> _ABOUT THIS EXERCISE_
Every line below between the one holding "The height and width of the screenshot is (405, 182)." and the one holding "Expand the Companies filter dropdown", inclusive, should be copied exactly, and no other line.

> _RECORDED INFORMATION_
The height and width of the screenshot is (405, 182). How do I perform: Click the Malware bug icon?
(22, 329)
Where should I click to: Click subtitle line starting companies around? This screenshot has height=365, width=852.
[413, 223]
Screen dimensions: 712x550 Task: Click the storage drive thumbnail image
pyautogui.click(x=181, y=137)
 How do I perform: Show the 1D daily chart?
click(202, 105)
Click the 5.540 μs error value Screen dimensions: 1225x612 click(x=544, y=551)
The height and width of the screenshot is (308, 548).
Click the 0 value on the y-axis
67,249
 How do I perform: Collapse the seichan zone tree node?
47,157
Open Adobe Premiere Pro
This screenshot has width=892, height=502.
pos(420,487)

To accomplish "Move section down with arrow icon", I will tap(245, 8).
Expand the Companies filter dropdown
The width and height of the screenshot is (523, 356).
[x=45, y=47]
==
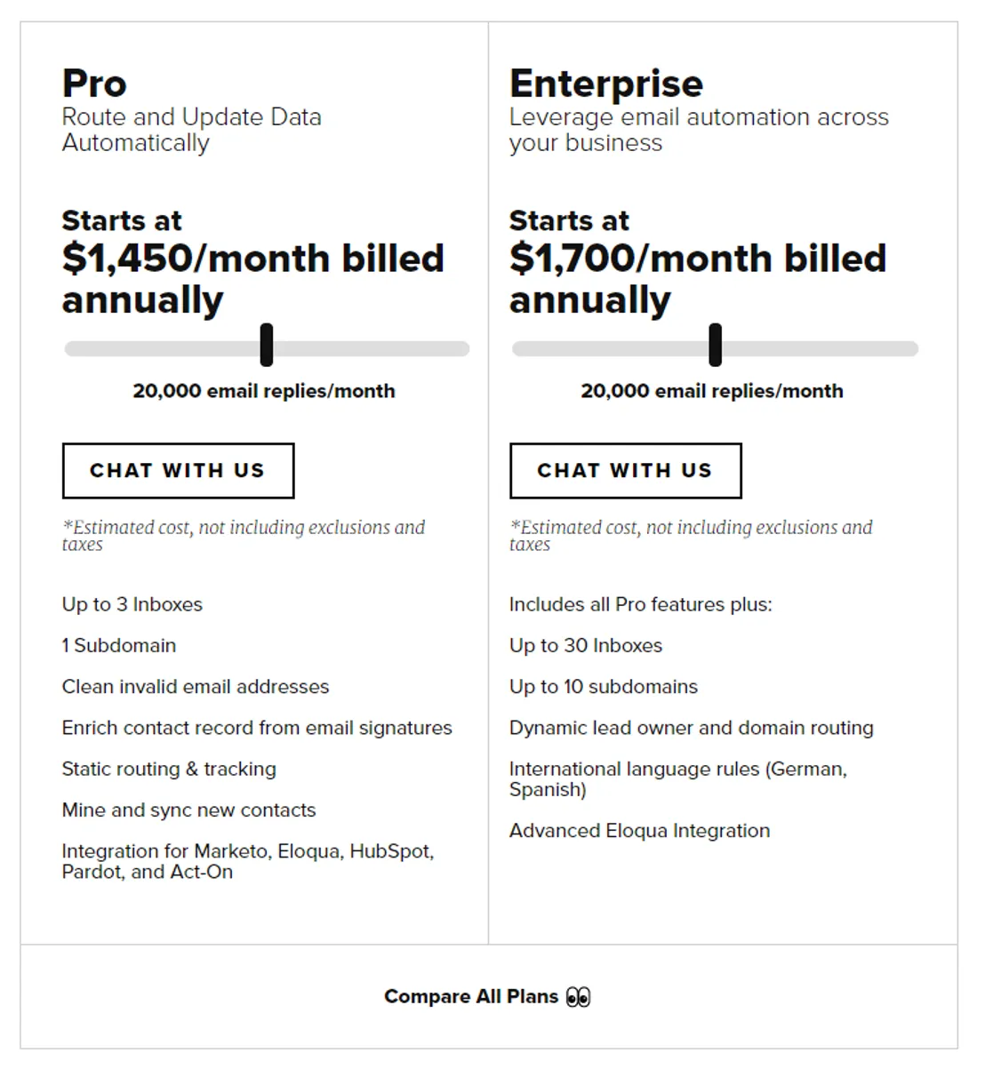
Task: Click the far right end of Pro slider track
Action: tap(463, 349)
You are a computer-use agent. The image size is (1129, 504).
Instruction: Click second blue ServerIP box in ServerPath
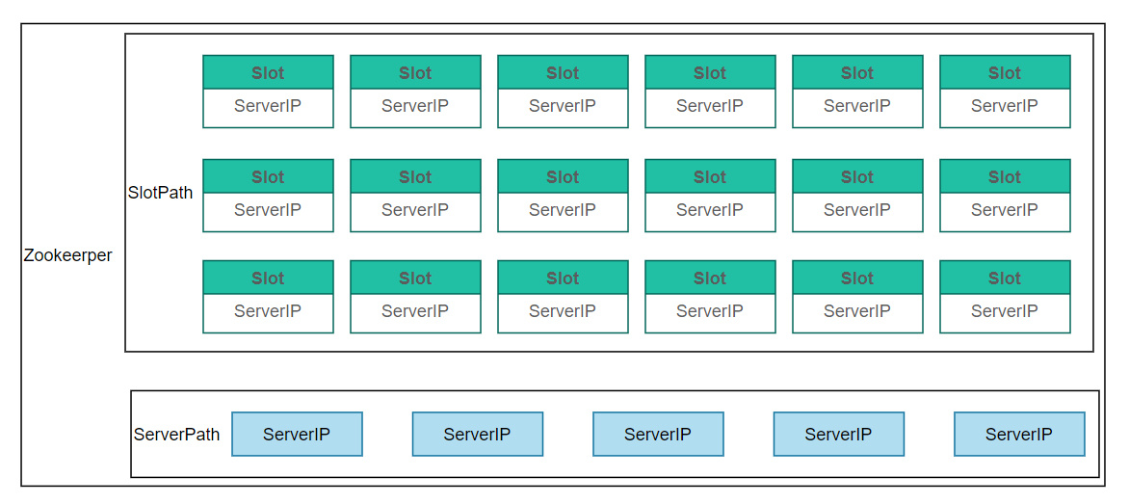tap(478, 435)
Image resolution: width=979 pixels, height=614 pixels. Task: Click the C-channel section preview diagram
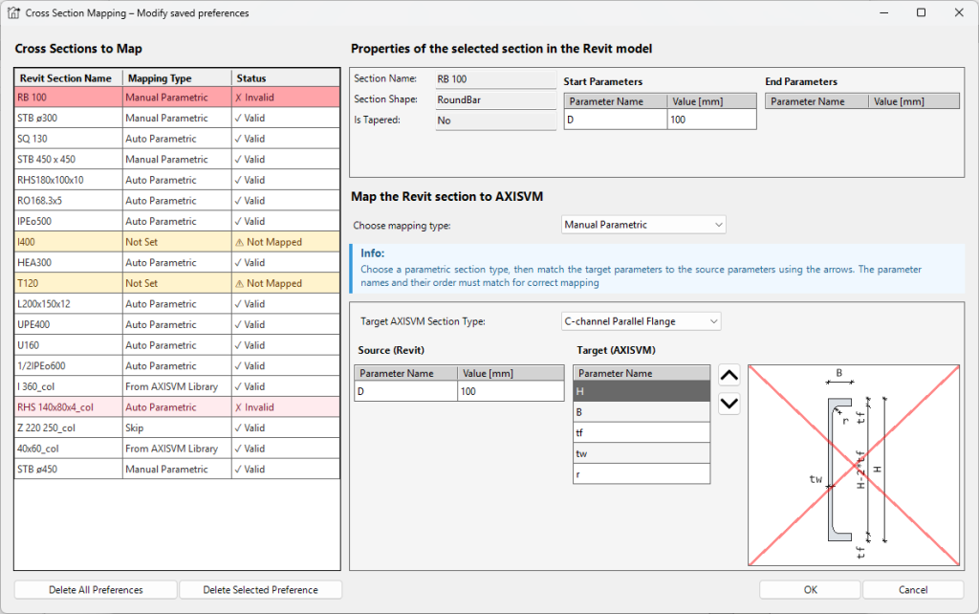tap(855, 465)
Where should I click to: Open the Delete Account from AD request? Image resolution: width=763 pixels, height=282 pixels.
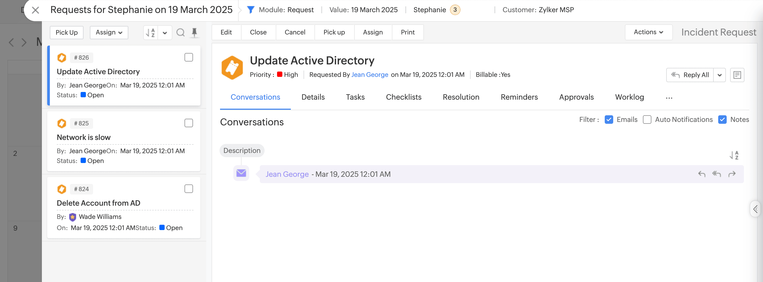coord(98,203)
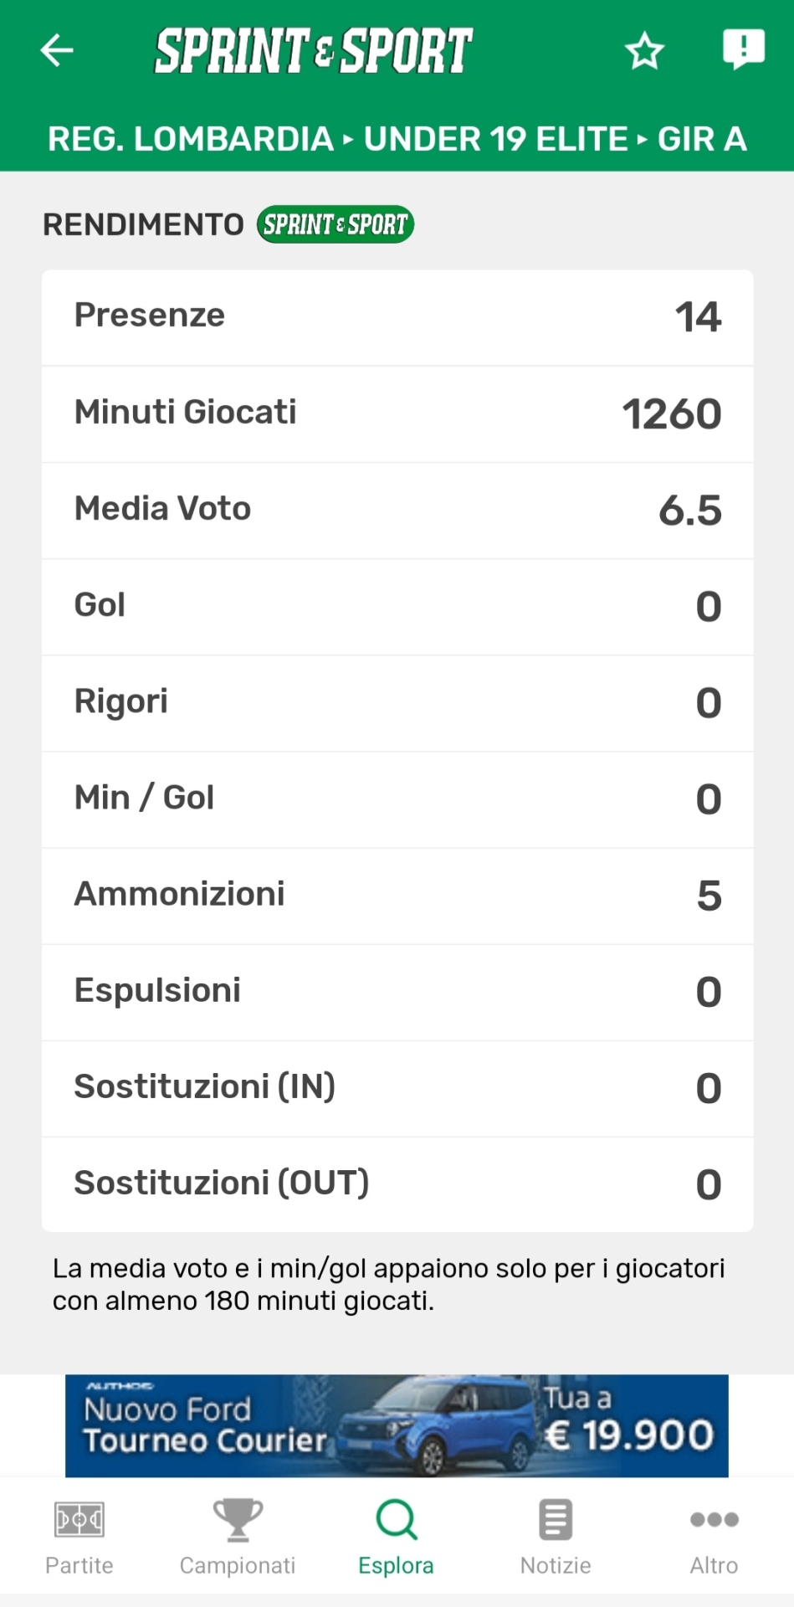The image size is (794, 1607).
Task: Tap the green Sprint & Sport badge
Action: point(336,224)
---
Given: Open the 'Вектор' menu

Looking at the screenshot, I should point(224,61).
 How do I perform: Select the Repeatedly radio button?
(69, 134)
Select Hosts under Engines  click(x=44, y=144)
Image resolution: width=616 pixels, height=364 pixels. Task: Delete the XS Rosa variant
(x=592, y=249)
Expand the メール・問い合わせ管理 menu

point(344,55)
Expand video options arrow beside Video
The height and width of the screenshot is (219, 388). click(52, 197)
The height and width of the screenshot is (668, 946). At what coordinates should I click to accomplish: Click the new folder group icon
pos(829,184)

> _ANSWER TO THE EXERCISE_
The height and width of the screenshot is (405, 182). How do I perform: Click the Malware bug icon?
(22, 329)
Where should I click to: Click subtitle line starting companies around? This screenshot has height=365, width=852.
[413, 223]
Screen dimensions: 712x550 Task: Click the storage drive thumbnail image
pyautogui.click(x=181, y=137)
 How do I perform: Show the 1D daily chart?
click(202, 105)
Click the 5.540 μs error value Screen dimensions: 1225x612 click(x=544, y=551)
The height and width of the screenshot is (308, 548).
Click the 0 value on the y-axis
67,249
 How do I perform: Collapse the seichan zone tree node?
47,157
Open Adobe Premiere Pro
This screenshot has width=892, height=502.
pos(420,487)

To accomplish "Move section down with arrow icon", I will tap(245, 8).
Expand the Companies filter dropdown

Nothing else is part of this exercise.